Everything you've heard about global warming has been true the whole time, and you haven't been listening. I keep trying to wrap my head around the worldview of someone whose commitment to ideology is so powerful that they are willing to condemn their grandchildren to such suffering. It has to be some kind of religious thing.

1 comments

Everyone who said during the 1970s that we should be afraid of global cooling are the same people who now demand that we believe them on global warming.

Oceanic thermocline: explain the data we have and the mathematical model we have to cover this phenomenon.

You can't, because you don't actually know. You just blindly believe it, don't you?

There is a gigantic mountain of evidence in favor of climate change, and you're listening to industry propaganda produced by the very people who have a clear monetary interest in doing nothing!

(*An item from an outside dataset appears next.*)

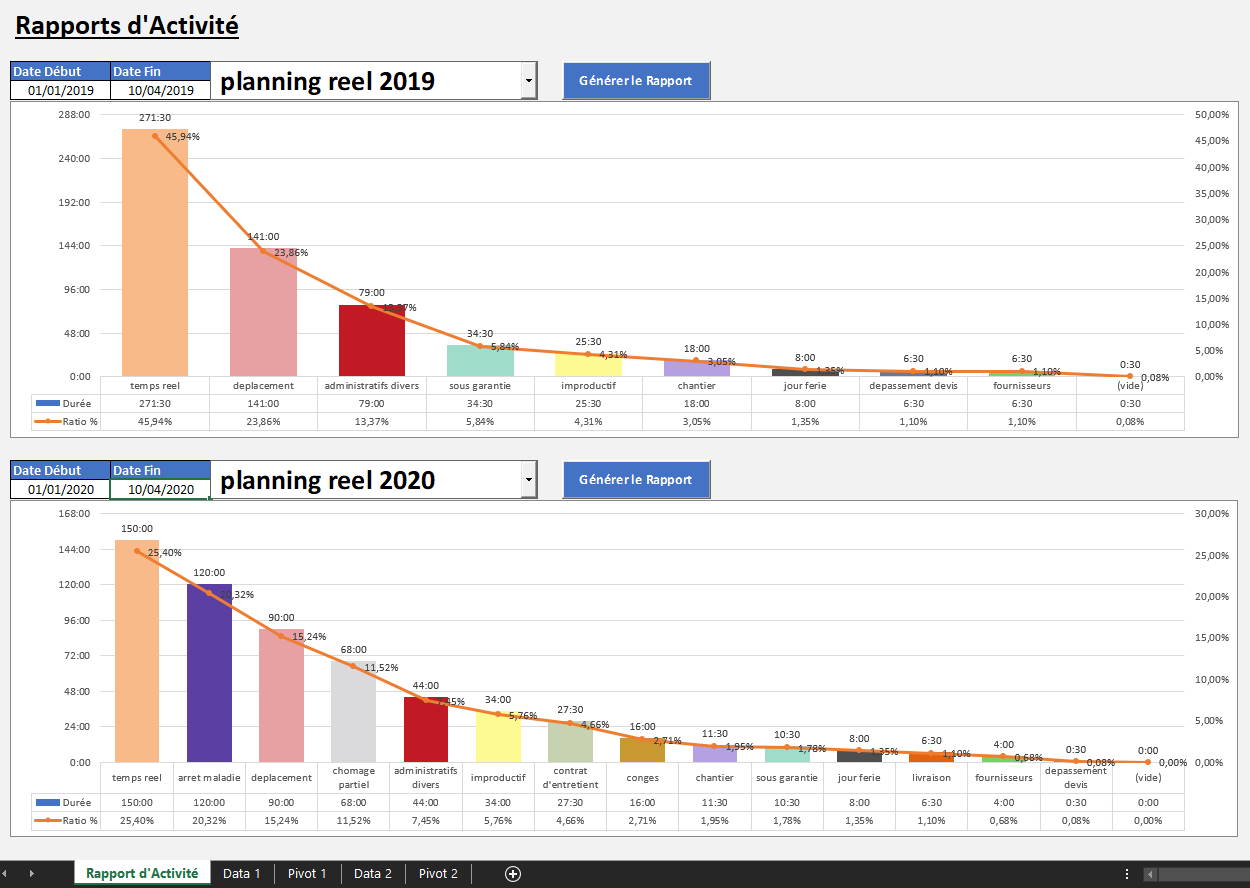Image resolution: width=1250 pixels, height=888 pixels.
Task: Open the Pivot 1 sheet tab
Action: [x=307, y=873]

https://en.wikipedia.org/wiki/Global_cooling#/media/File:Pee...

https://www.skepticalscience.com/ice-age-predictions-in-1970...

"Oceanic thermocline" never fails to trigger people.

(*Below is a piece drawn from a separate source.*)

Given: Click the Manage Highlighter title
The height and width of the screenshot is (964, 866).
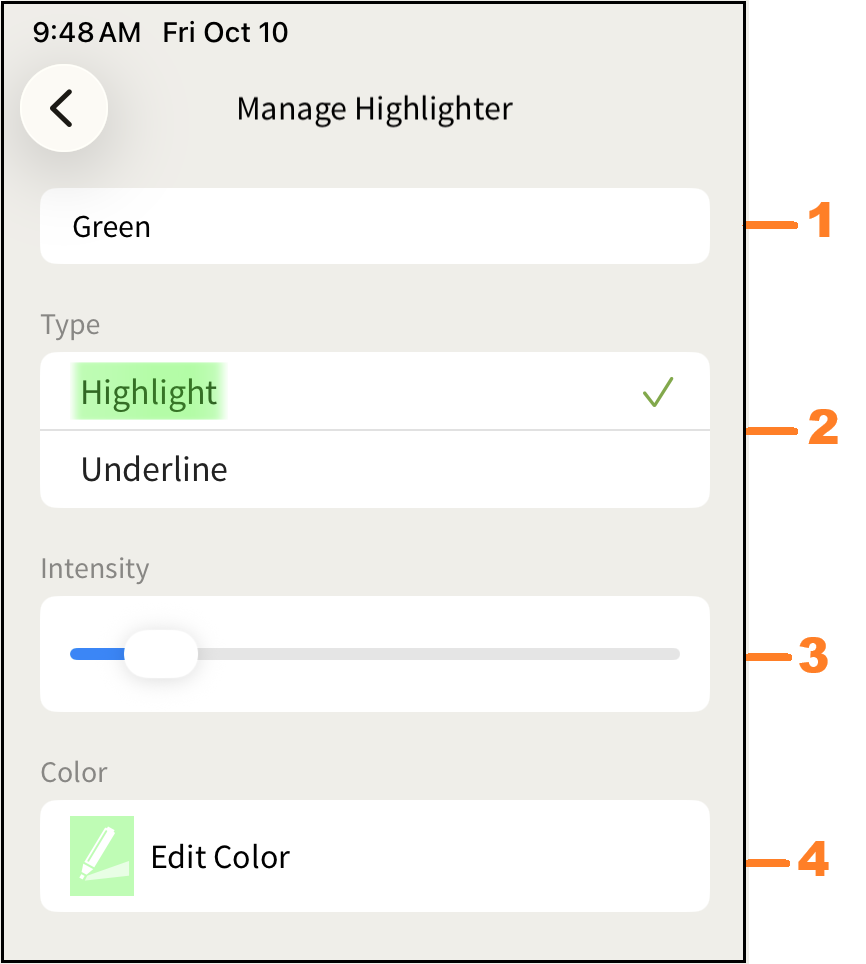Looking at the screenshot, I should point(374,108).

As soon as they actually do in fact research it, they realize that:

a) we don't have the data

b) we don't have an accurate/sane mathematical model for it.

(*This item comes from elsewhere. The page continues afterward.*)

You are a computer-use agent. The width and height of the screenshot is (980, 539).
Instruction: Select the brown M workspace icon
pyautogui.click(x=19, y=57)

We can't use satellites to measure anything other than surface temperature of the ocean; it would require an actual, physically located sensor network spread throughout the oceans of the world to get this information. Which we don't have now and never had in the past...

> We can't use satellites to measure anything other than surface temperature of the ocean

...and atmospheric temperature, and surface temperature of the land, and the solar energy arriving on Earth, and the energy being radiated away from Earth. There are plenty of things we can measure to show that there is warming beside just deep ocean temperature. We probably need deep ocean temperature measurements to predict accurately how the warming effects will be distributed, but we don't need it to show the warming is happening.

I don't know what you are going on with about the oceanic thermocline because all you've said is that there is some problem with some data related to some phenomenon involving it and that we don't have enough data to understand the oceanic thermocline.

You seem to think this thermocline problem is inconsistent with global warming. Let's say you are right. So what? You noted that we don't have good data or models for the thermocline.

We do have good data and models on dozens of things that do indicate warming. Generally in science when you have a lot of things that have good data and good models and support a theory, and some thing without good data or a good model that doesn't fit the theory, you wait until you get good data on the later before considering throwing out the theory.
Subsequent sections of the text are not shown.